STATED PROBLEM: Reproduce each of the following records word for word, keeping every line as it stands.
━━━━━ MATERIAL FOR THIS EXERCISE ━━━━━
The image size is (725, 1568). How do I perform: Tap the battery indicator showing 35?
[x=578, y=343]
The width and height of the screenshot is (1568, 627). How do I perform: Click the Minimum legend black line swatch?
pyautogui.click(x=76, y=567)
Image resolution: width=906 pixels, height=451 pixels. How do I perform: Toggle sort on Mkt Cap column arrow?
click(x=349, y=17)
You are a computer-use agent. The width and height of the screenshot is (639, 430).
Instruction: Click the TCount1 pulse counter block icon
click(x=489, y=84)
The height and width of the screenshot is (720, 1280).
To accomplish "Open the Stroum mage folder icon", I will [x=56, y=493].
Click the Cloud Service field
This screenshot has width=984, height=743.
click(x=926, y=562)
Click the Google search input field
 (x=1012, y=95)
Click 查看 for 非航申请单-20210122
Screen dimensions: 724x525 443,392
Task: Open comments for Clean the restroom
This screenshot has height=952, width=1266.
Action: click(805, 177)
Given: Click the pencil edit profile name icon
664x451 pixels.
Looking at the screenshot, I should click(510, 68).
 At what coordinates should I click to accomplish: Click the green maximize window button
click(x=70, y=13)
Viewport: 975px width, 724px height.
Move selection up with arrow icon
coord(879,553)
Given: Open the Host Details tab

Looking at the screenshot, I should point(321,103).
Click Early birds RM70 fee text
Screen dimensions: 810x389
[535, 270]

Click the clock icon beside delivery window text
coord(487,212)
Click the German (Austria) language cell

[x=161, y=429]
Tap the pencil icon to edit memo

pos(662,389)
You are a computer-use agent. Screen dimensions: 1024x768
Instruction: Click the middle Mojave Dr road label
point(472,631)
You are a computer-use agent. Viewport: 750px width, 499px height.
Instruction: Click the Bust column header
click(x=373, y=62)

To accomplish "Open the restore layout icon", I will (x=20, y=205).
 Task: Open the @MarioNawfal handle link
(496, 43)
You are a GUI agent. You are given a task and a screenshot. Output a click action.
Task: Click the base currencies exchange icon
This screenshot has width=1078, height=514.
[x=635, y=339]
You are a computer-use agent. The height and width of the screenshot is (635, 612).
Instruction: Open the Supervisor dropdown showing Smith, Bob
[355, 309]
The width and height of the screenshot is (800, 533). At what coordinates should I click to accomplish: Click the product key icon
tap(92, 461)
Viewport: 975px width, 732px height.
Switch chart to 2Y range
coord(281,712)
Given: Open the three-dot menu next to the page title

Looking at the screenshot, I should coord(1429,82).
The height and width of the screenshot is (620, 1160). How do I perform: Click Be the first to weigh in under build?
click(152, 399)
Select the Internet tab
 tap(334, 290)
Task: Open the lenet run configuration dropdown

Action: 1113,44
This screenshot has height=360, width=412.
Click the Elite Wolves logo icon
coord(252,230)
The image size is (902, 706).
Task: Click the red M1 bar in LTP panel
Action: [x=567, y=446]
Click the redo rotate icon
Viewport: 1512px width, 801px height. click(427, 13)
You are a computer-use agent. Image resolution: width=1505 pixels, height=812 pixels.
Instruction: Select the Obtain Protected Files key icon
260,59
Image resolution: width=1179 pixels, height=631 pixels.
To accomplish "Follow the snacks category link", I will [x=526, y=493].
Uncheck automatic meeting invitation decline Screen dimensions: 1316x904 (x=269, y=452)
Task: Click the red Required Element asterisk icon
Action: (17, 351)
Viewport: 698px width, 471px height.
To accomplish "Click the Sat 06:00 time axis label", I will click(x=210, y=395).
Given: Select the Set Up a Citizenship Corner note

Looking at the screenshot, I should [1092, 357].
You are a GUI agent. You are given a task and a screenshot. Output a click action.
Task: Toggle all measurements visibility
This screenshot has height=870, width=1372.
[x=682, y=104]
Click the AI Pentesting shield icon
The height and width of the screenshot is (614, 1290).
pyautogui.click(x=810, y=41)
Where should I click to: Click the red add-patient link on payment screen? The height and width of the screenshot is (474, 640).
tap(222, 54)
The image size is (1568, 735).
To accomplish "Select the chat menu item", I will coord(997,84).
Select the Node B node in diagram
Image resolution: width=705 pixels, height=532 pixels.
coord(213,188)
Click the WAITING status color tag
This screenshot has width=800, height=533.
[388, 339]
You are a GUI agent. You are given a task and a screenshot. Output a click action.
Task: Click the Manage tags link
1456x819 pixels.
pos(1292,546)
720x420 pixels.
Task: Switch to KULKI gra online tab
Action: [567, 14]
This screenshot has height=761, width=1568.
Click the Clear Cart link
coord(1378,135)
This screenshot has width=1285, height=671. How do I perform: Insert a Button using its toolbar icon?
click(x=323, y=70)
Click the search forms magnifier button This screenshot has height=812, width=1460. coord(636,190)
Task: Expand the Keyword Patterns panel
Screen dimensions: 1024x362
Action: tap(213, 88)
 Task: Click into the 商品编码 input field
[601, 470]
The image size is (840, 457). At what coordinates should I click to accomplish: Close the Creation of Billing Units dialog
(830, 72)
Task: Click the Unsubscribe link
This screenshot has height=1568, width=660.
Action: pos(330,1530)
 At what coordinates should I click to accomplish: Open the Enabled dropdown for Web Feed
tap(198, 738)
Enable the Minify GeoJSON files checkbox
━━━━━
ANSWER FOR THE TASK:
The image size is (725, 1568). How do I perform: Tap the battery indicator showing 35?
[x=578, y=343]
The width and height of the screenshot is (1568, 627). How do I perform: Click the Minimum legend black line swatch?
pyautogui.click(x=76, y=567)
Image resolution: width=906 pixels, height=451 pixels. How do I perform: Toggle sort on Mkt Cap column arrow?
click(x=349, y=17)
You are a computer-use agent. The width and height of the screenshot is (639, 430).
Instruction: Click the TCount1 pulse counter block icon
click(x=489, y=84)
The height and width of the screenshot is (720, 1280).
To accomplish "Open the Stroum mage folder icon", I will [x=56, y=493].
Click the Cloud Service field
This screenshot has width=984, height=743.
click(x=926, y=562)
Click the Google search input field
 (x=1012, y=95)
Click 查看 for 非航申请单-20210122
Screen dimensions: 724x525 443,392
Task: Open comments for Clean the restroom
This screenshot has height=952, width=1266.
Action: click(805, 177)
Given: Click the pencil edit profile name icon
664x451 pixels.
Looking at the screenshot, I should click(510, 68).
 At what coordinates should I click to accomplish: Click the green maximize window button
click(x=70, y=13)
Viewport: 975px width, 724px height.
Move selection up with arrow icon
coord(879,553)
Given: Open the Host Details tab

Looking at the screenshot, I should point(321,103).
Click Early birds RM70 fee text
Screen dimensions: 810x389
[535, 270]

Click the clock icon beside delivery window text
coord(487,212)
Click the German (Austria) language cell

[x=161, y=429]
Tap the pencil icon to edit memo

pos(662,389)
You are a computer-use agent. Screen dimensions: 1024x768
Instruction: Click the middle Mojave Dr road label
point(472,631)
You are a computer-use agent. Viewport: 750px width, 499px height.
Instruction: Click the Bust column header
click(x=373, y=62)

To accomplish "Open the restore layout icon", I will (x=20, y=205).
 Task: Open the @MarioNawfal handle link
(496, 43)
You are a GUI agent. You are given a task and a screenshot. Output a click action.
Task: Click the base currencies exchange icon
This screenshot has width=1078, height=514.
[x=635, y=339]
You are a computer-use agent. The height and width of the screenshot is (635, 612).
Instruction: Open the Supervisor dropdown showing Smith, Bob
[355, 309]
The width and height of the screenshot is (800, 533). At what coordinates should I click to accomplish: Click the product key icon
tap(92, 461)
Viewport: 975px width, 732px height.
Switch chart to 2Y range
coord(281,712)
Given: Open the three-dot menu next to the page title

Looking at the screenshot, I should coord(1429,82).
The height and width of the screenshot is (620, 1160). How do I perform: Click Be the first to weigh in under build?
click(152, 399)
Select the Internet tab
 tap(334, 290)
Task: Open the lenet run configuration dropdown

Action: 1113,44
This screenshot has height=360, width=412.
Click the Elite Wolves logo icon
coord(252,230)
The image size is (902, 706).
Task: Click the red M1 bar in LTP panel
Action: [x=567, y=446]
Click the redo rotate icon
Viewport: 1512px width, 801px height. click(427, 13)
You are a computer-use agent. Image resolution: width=1505 pixels, height=812 pixels.
Instruction: Select the Obtain Protected Files key icon
260,59
Image resolution: width=1179 pixels, height=631 pixels.
To accomplish "Follow the snacks category link", I will [x=526, y=493].
Uncheck automatic meeting invitation decline Screen dimensions: 1316x904 (x=269, y=452)
Task: Click the red Required Element asterisk icon
Action: (17, 351)
Viewport: 698px width, 471px height.
To accomplish "Click the Sat 06:00 time axis label", I will click(x=210, y=395).
Given: Select the Set Up a Citizenship Corner note

Looking at the screenshot, I should [1092, 357].
You are a GUI agent. You are given a task and a screenshot. Output a click action.
Task: Toggle all measurements visibility
This screenshot has height=870, width=1372.
[x=682, y=104]
Click the AI Pentesting shield icon
The height and width of the screenshot is (614, 1290).
pyautogui.click(x=810, y=41)
Where should I click to: Click the red add-patient link on payment screen? The height and width of the screenshot is (474, 640).
tap(222, 54)
The image size is (1568, 735).
To accomplish "Select the chat menu item", I will coord(997,84).
Select the Node B node in diagram
Image resolution: width=705 pixels, height=532 pixels.
coord(213,188)
Click the WAITING status color tag
This screenshot has width=800, height=533.
[388, 339]
You are a GUI agent. You are given a task and a screenshot. Output a click action.
Task: Click the Manage tags link
1456x819 pixels.
pos(1292,546)
720x420 pixels.
Task: Switch to KULKI gra online tab
Action: [567, 14]
This screenshot has height=761, width=1568.
Click the Clear Cart link
coord(1378,135)
This screenshot has width=1285, height=671. How do I perform: Insert a Button using its toolbar icon?
click(x=323, y=70)
Click the search forms magnifier button This screenshot has height=812, width=1460. coord(636,190)
Task: Expand the Keyword Patterns panel
Screen dimensions: 1024x362
Action: tap(213, 88)
 Task: Click into the 商品编码 input field
[601, 470]
The image size is (840, 457). At what coordinates should I click to accomplish: Close the Creation of Billing Units dialog
(830, 72)
Task: Click the Unsubscribe link
This screenshot has height=1568, width=660.
Action: pos(330,1530)
 At what coordinates should I click to accomplish: Open the Enabled dropdown for Web Feed
tap(198, 738)
Enable the Minify GeoJSON files checkbox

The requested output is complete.